Since corneal scarring is permanent, the current therapy to treat the damaged tissue has been to replace it. Each year about 40,000 transplants are performed in the U.S. They are usually successful in treating vision problems, but they are an extremely delicate procedure and are largely unavailable to people in developing countries.

Transplants are also, for the most part, not permanent and come with the inherent problems of finding a suitable match as well as the possibility of tissue rejection. Furthermore, the pool of potential donors, which is already limited, is being affected by the rise in popularity of Lasik surgery, which renders the cornea unfit for transplantation.

The use of a person’s own cells would get around many of these problems, especially in lieu of the fact that the stem cells in question are actually present in the mature eye, residing in the fibrous tissue of the corneal stroma. These cells apparently produce the key compounds required for the production of the stromal tissue, one of which was identified as the protein, lumican.
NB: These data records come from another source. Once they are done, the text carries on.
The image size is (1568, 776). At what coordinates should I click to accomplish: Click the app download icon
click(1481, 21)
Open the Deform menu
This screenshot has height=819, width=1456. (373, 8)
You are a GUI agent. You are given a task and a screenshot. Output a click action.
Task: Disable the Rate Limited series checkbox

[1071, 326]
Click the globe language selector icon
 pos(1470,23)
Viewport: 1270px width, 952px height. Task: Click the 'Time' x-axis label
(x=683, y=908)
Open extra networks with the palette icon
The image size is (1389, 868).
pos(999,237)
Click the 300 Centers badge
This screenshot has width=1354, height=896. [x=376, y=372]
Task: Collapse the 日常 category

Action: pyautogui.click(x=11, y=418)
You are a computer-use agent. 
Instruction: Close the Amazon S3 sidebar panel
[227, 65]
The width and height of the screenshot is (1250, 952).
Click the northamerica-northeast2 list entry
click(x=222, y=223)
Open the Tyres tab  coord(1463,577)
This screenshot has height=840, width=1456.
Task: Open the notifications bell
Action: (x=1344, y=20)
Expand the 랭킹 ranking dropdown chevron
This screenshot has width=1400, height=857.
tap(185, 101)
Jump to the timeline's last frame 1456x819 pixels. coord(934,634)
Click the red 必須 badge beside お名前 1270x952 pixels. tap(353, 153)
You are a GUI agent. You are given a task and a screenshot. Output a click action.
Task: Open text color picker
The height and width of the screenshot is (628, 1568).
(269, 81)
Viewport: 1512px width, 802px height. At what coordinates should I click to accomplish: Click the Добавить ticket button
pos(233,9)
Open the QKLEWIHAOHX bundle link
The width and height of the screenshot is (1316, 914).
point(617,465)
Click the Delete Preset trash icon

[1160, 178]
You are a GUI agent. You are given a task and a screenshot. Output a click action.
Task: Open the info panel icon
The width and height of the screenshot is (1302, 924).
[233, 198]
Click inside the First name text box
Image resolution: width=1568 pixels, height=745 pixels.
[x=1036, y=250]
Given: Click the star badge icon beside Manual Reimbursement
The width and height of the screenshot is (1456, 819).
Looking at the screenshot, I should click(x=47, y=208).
These stem cells, however, are largely inactive, and don’t step in to repair damage when it happens. The body seems to opt for the quickest, most efficient path of repairing the damage (by way of scar tissue) rather than actually replacing it.

Researchers at the University of Pittsburgh School of Medicine, however, were able to take these stem cells out of the eye and propagate, or clone, them in the laboratory. They were then injected into the eyes of laboratory mice who were unable to produce lumican and were consequently suffering from degenerative corneal blindness.

Afterward, the corneas actually cleared up and normal vision was restored. Interestingly, the human cells were able to colonize the mouse eyes, without the usual tissue rejection problems that can complicate transplantation Experiments have been undertaken that looked how the procedure would fair in human tissue using eyes from tissue banks. These organs were no longer usable for transplantation, and the results were promising.

Even still, human testing is years away, but it is a very promising first step, and because the stem cells can be generated from the recipient themselves, i.e., the recipient and donor are one-the-same, there are no problems of tissue rejection or time lost searching for a suitable donor.

In the end, the implications for stem cell therapy are huge, not just for the eyes but for the entire body, and the findings represent yet another example of the potential promise that stem cell therapy holds for the future.